§ **Work instructions**:
Across the following data, state how many lines include the word "computer". Provide the number alone.

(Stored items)
= Beginning of Section =

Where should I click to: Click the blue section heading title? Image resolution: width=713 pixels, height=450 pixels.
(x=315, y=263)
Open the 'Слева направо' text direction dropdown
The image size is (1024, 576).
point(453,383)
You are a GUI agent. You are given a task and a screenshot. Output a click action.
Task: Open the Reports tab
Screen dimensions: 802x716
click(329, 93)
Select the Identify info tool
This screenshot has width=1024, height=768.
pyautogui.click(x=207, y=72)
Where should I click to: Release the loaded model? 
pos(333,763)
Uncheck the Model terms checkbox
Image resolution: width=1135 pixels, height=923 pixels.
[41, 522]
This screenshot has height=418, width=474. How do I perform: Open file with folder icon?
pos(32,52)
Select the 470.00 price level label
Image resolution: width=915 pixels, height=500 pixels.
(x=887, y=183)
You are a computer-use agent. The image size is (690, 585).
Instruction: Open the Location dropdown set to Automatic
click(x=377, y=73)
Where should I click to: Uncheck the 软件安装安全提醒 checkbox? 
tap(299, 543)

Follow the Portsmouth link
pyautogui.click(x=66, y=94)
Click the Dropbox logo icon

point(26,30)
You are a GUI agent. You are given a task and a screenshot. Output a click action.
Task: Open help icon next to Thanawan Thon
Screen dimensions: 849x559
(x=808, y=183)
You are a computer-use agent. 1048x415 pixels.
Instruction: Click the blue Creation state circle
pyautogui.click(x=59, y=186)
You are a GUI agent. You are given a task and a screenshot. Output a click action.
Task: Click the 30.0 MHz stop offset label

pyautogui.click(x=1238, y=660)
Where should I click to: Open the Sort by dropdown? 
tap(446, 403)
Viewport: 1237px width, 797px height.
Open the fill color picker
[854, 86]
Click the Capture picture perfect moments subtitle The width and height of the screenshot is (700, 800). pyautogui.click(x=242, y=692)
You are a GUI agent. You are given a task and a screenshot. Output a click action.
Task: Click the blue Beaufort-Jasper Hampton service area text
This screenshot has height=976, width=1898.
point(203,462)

= End of Section =

§ **Exercise result**:
2